Фрагмент документа.
Между тем как фиванцы отступали из Орхомена в Тегиры, встретились с лакедемонянами, которые с противной стороны возвращались из Локриды. Как скоро показались они при выходе из узкого прохода, то некто прибежал к Пелопиду и сказал ему: «Попались мы неприятелю!» — «Почему же мы ему, а не он нам попался?» — отвечал Пелопид и немедленно повелел коннице, стоявшей в тылу, выдаться вперед, дабы начать нападение первой. Пехоту, которая состояла из трехсот человек, собрал он на малом пространстве, надеясь, что она прорвет неприятеля в том месте, на которое устремится, при всем превосходстве его силы. У лакедемонян было две моры — каждая мора, по свидетельству Эфора[22], состояла из пятисот человек; Каллисфен говорит: из семисот; Полибий, согласно с некоторыми другими, — из девятисот. Начальники спартанские Горголеон и Феопомп смело устремились на фиванцев; сшибка с обеих сторон началась с яростью и быстротой на том месте, где стояли обеих сторон предводители; лакедемонские военачальники, ударившие на Пелопида, пали, окружавшие их были поражаемы и умертвляемы, отчего вскоре все неприятельское войско приведено было в страх. Оно расступилось, дабы дать место пройти фиванцам, как будто бы они хотели только прорваться и убежать. Когда же Пелопид, презрев даваемый ему свободный проход, вел свое войско на тех, кто стоял в боевом порядке, и, пробегая их ряды, поражал и убивал их, то неприятель стремглав обратился в бегство; фиванцы преследовали его не весьма далеко, боясь жителей Орхомена, которые были поблизости, и войска, прибывшего из Спарты на смену. Они теснили их до того, как утвердили совершенно победу и пробились сквозь все побежденное войско. Потом воздвигли трофей, сняли доспехи с убиенных и продолжали путь свой в Фивы, гордясь славным своим подвигом.

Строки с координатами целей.

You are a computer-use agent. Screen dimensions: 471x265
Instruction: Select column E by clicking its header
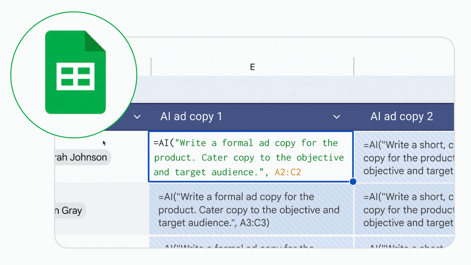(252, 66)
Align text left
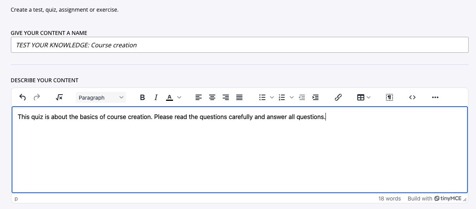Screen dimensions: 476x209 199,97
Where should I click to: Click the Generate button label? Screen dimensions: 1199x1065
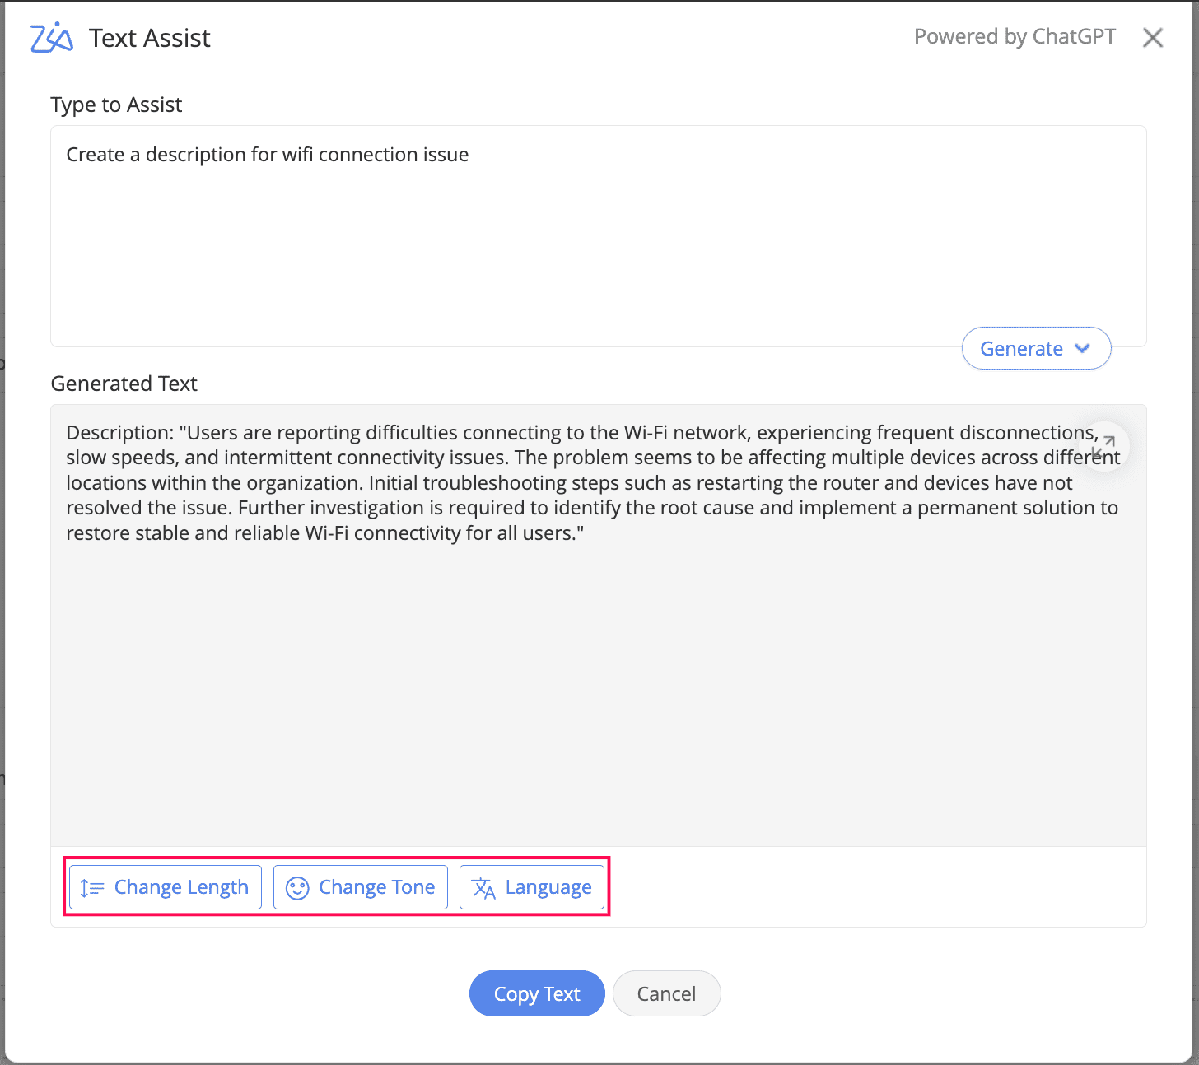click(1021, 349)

Цель задания. Напиши продолжение рассказа о бое Пелопида с лакедемонянами, начиная сразу после его последней фразы.

Результат задания.
Хотя лакедемоняне дали весьма много сражений как грекам, так и варварам, однако никогда, будучи многочисленнее, не были побеждены меньшим числом, даже будучи равны неприятелю в силе, не были разбиты. По этой причине надменность их была нестерпима; одна слава их была достаточна к приведению в ужас своих противников, которые и сами не имели смелости с равными силами противостать им, когда они вступали в бой. Это сражение уверило и других греков, что не Эврот и не пространство, лежащее между Бабиками и Кнакионом, производит мужественных и твердых воинов[23], но что та страна, где родятся юноши, стыдящиеся бесчестия, где жертвуют жизнью за то, что похвально, где бегут поношения более опасности, — чрезвычайно грозный противник.
Что касается до священного отряда, то оный, как говорят, сначала составлен Горгидом из трехсот избранных мужей, которые были содержимы обществом в Кадмее, где имели свое пребывание. Отряд назывался городским, без сомнения по той причине, что в то время крепости называемы были городами. Другие говорят, что он составлен был из людей, любивших друг друга. Известно забавное изречение Паммена[24], который уверял, что Нестор у Гомера не есть искусный тактик, ибо велит войско греков расположить по племенам и по народам:
Пусть народу народ да содействует, племени племя[25].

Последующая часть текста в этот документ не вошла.